Whether hyperoxia exposure has protective effects or is nonprotective and even deteriorative relates to the type of tissue and injury. For example, we did not find any protection against ischemia-reperfusion injury in rats kidney with single-dose 0.5-, one-, two-, three-, or six-hour O2 exposure (17, 18) but the protection was seen with five days of one hour per day (17) or six days of 4 hours per day (18) O2 pretreatment. Similarly, intermittent six days of four hours per day O2 pre-exposure had better ischemic-tolerance effects than a prolonged 24-hour one in a rat model of cerebral ischemia-reperfusion injury (40). In addition, delayed cardioprotective effects of a single two-hour hyperoxic exposure was prolonged by intermittent exposure (three days of two hours per day) in Baharvand et al. study (29). In this regard, daily hyperbaric O2 therapy (60 minute at 2.5 atm for six days) reduced kidney injury (41, 42) but twice daily hyperbaric O2 therapy considerably augmented CP-induced acute renal failure (41). Moreover, in agreement with some results of the present study, four days of four hour per day O2 pretreatment had no protective effect against an eight-day course of gentamycin injections, but two hour per day for four days had good effects on both renal function and tubular necrosis scores (43).

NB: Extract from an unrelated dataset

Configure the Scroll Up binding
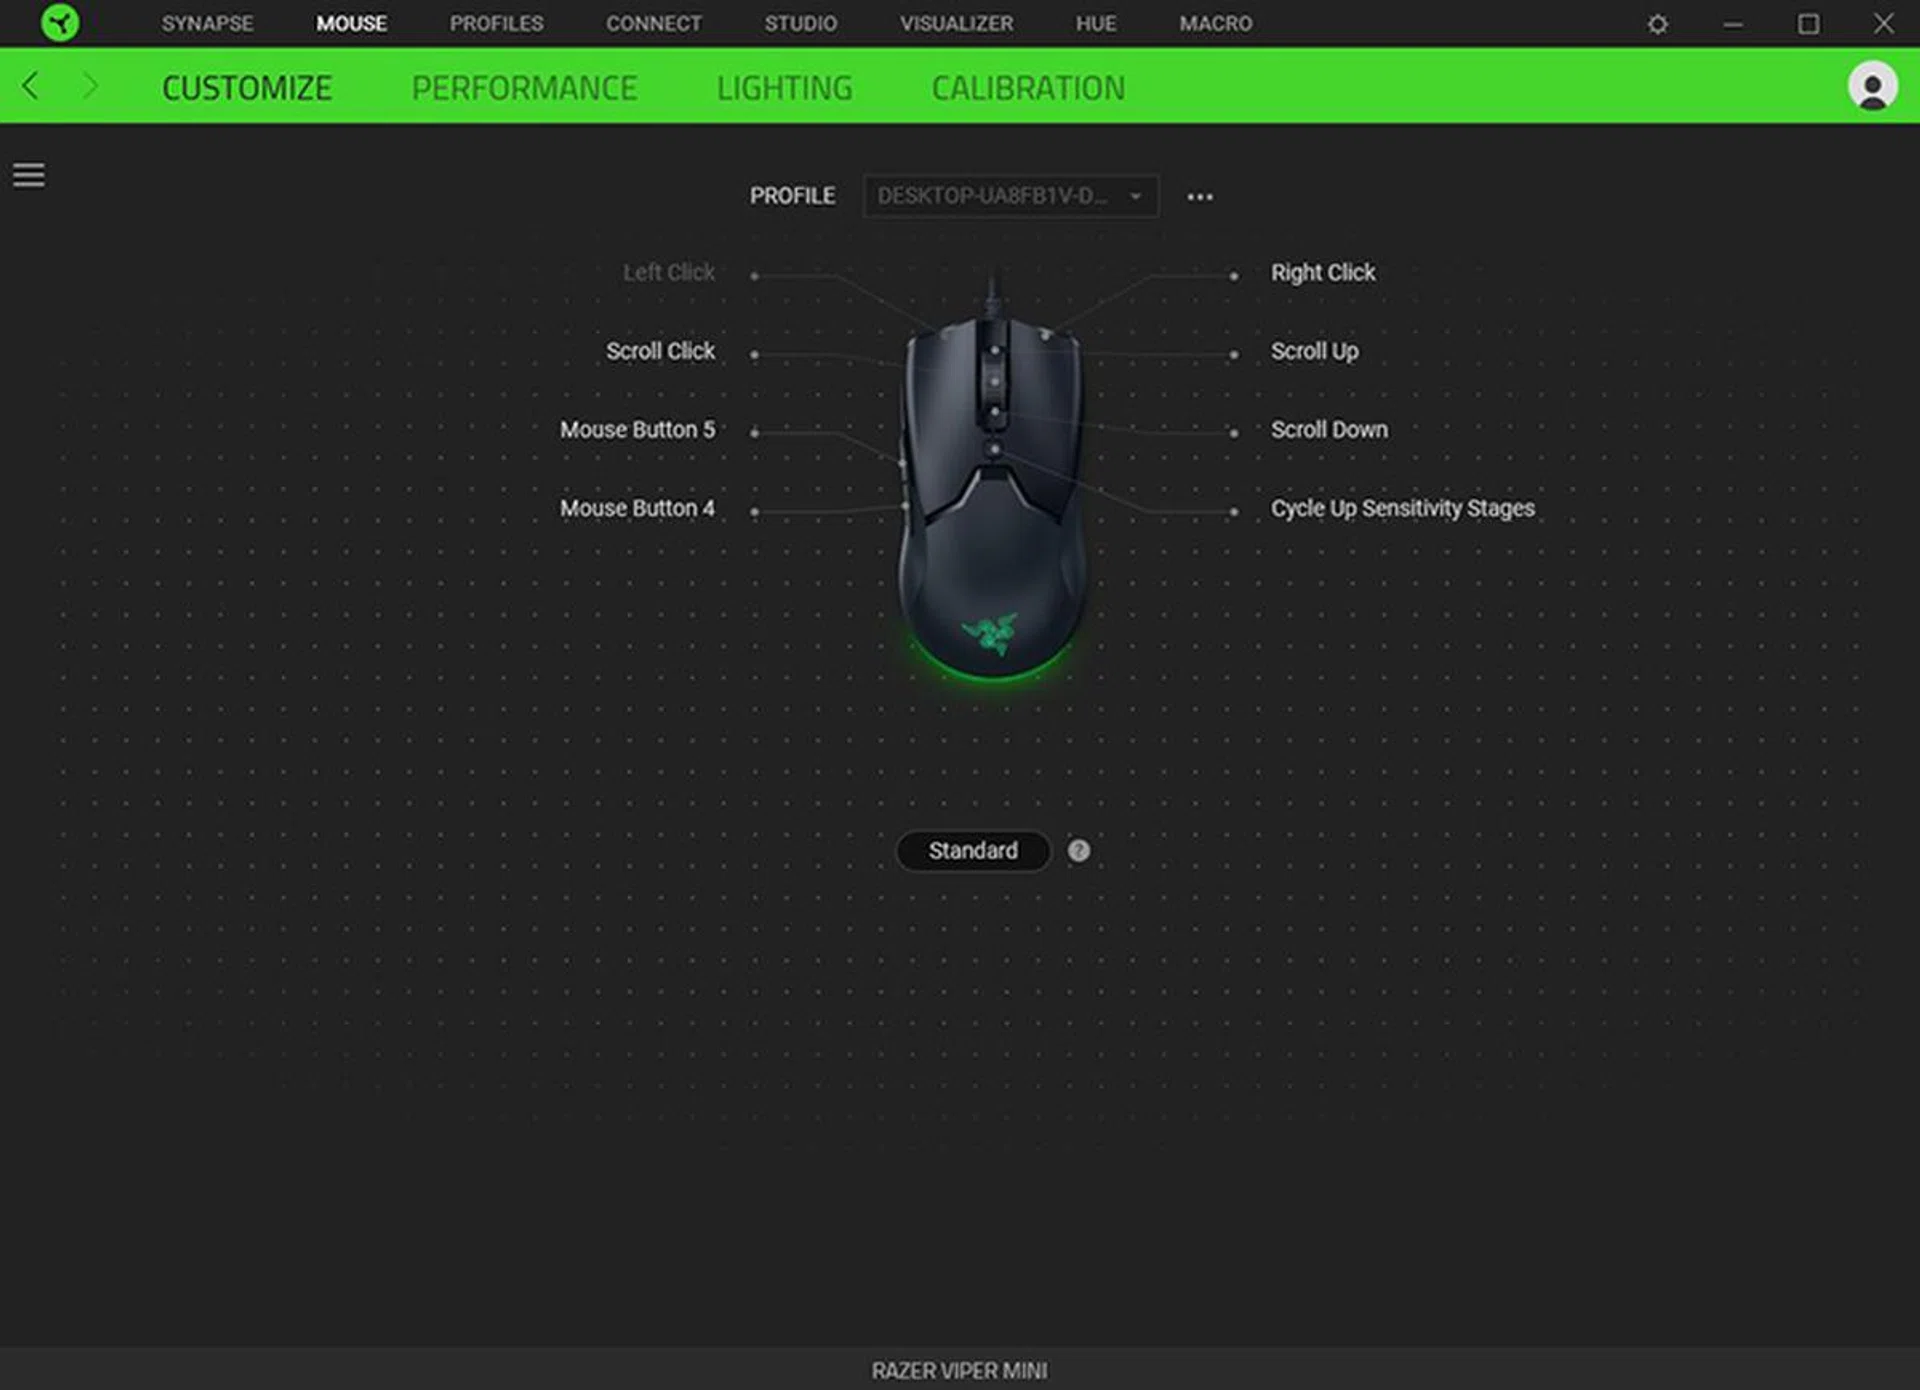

It has been well determined that CP activates the intrinsic mitochondrial pathway of apoptosis in renal epithelial cells, and Caspases including activated Caspase-3 has essential role in CP-induced apoptosis (36). In our study, there was a high correlation between renal function results and renal tissue apoptosis markers, i.e. cleaved Caspase-3 and Bax/Bcl-2 ratio gene translation.

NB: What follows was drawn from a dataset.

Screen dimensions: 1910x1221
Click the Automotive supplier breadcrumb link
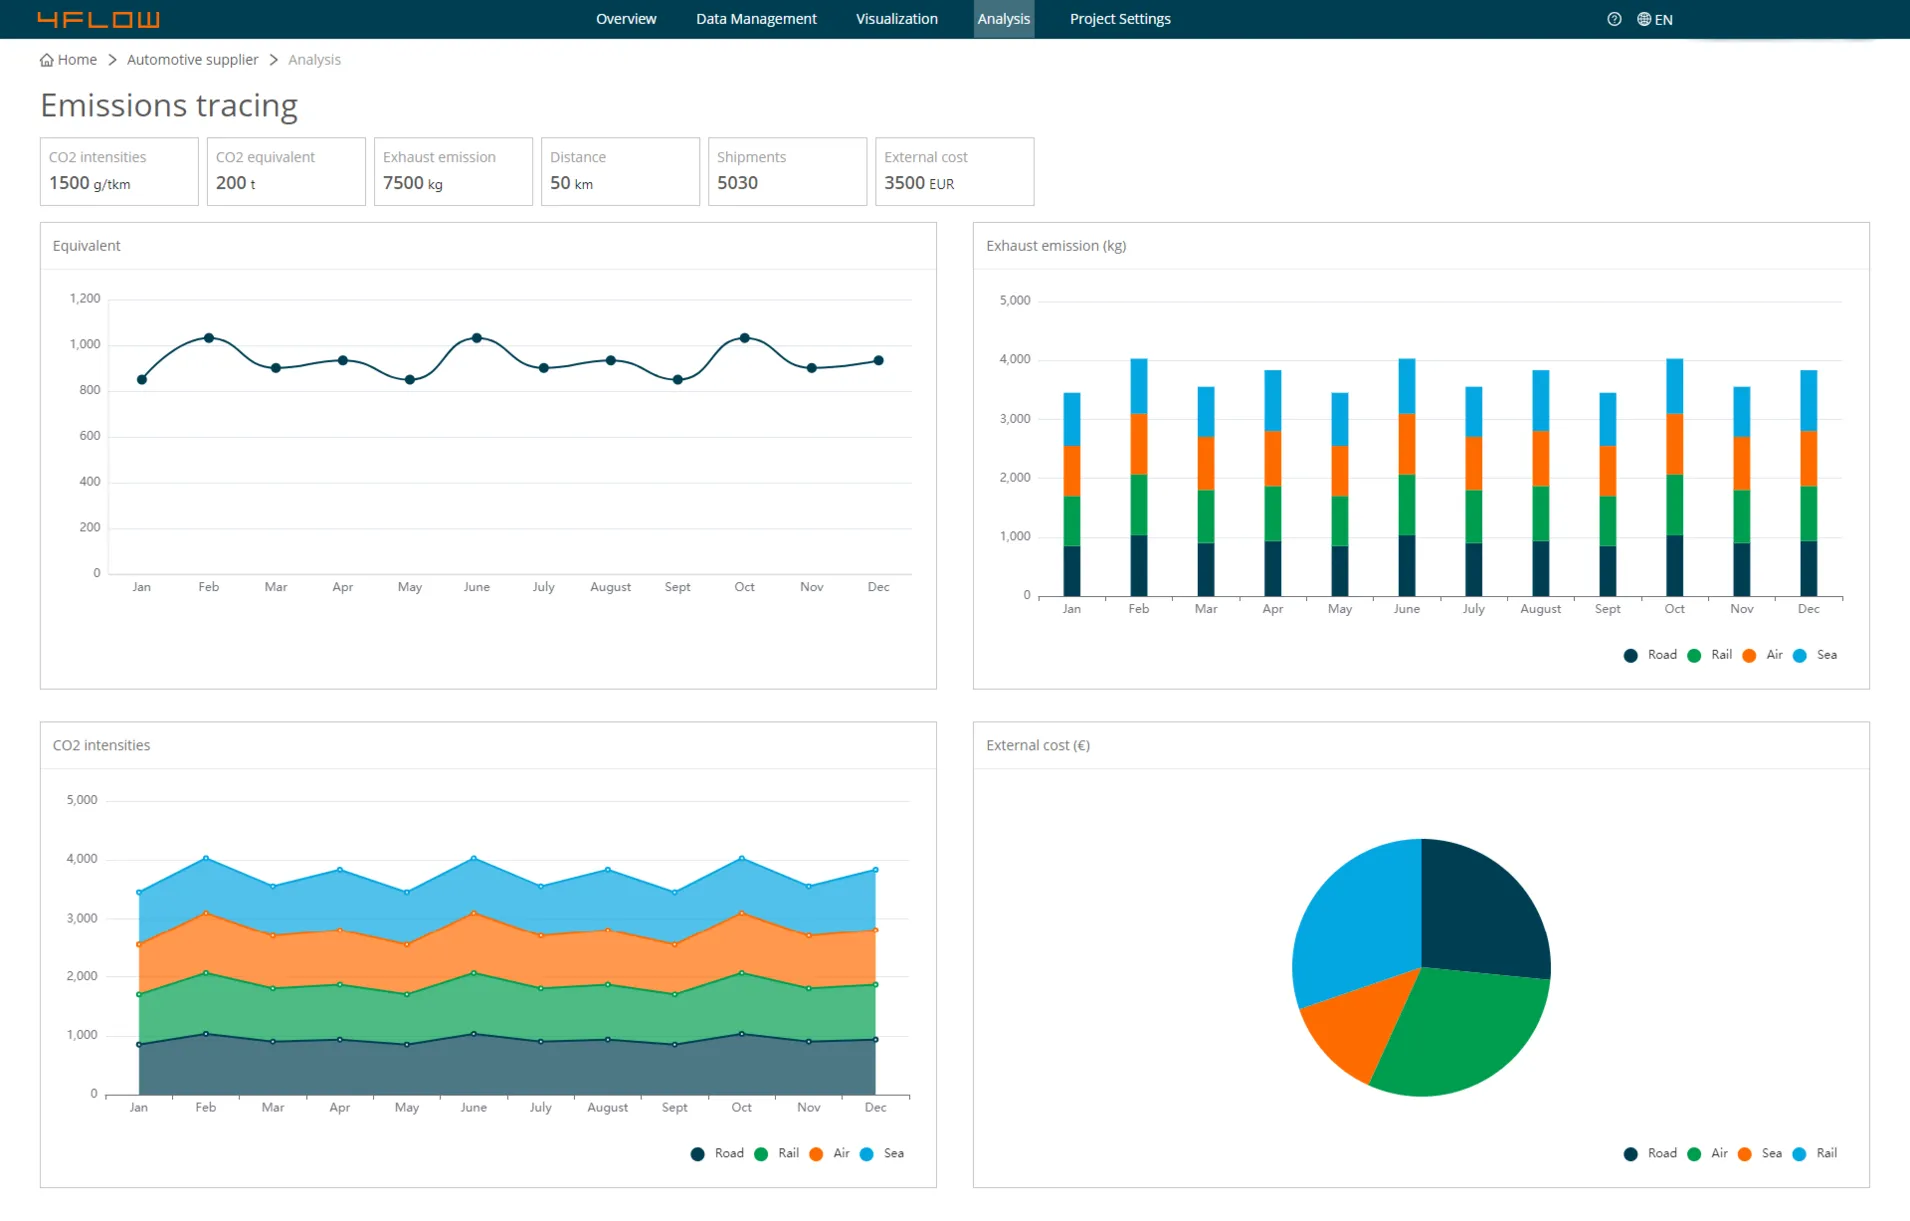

It has been determined that in vitro and in vivo administration of CP could largely increase both necrosis and apoptosis in renal tissue (12, 44, 45). The highest degree of necrosis in renal cortex in present study was in subcapsular region with a median degree of 4.5 in a five-grade scale. Similar to apoptosis, O2 pretreatment for either a single period of six hours or six hours per day for seven days was able to reduce this subcapsular necrosis score and necrosis grade in cortical and subcortical regions. However, the results were not as significant as those of apoptosis markers and some were insignificant.

Pre-exposure to O2 with optimum method has considerable results in reducing CP-induced renal injury in animal studies and the results are largely encouraging for designing further clinical trials in patients with cancer. Although there are even some evidences in recent human studies about this beneficial effect of O2 (39), some protocols, especially intermittent ones, might have unpredicted deteriorating effects on renal function. Another important concern is that cytotoxic effects of CP are exerted through many common pathways between tumor cells and renal epithelial cells. Therefore, strategies that reduce CP-induced nephropathy might have some undesirable consequences that decrease the anti-tumor action of this useful drug (36). It seems that additional in vitro and in vivo animal studies are needed to compare the possible protective effects of O2 pretreatment between different tumoral and renal cells before designing additional human studies regarding protective effects of hyperoxic preconditioning on CP-induced renal injury. In addition, different nephrotoxic effects of CP in patients with diabetes and possibly other patients and its sex-related nature should be considered in any clinical study (46, 47).

In conclusion, our data in an in vivo rat model showed favorable protective effects of single-dose six-hour O2 (80%) pretreatment on CP-induced nephrotoxicity. In addition, we concluded that protective or nonprotective effects of intermittent O2 pre-exposure (six hours a day for seven days) depend on the time interval between O2 and CP administration.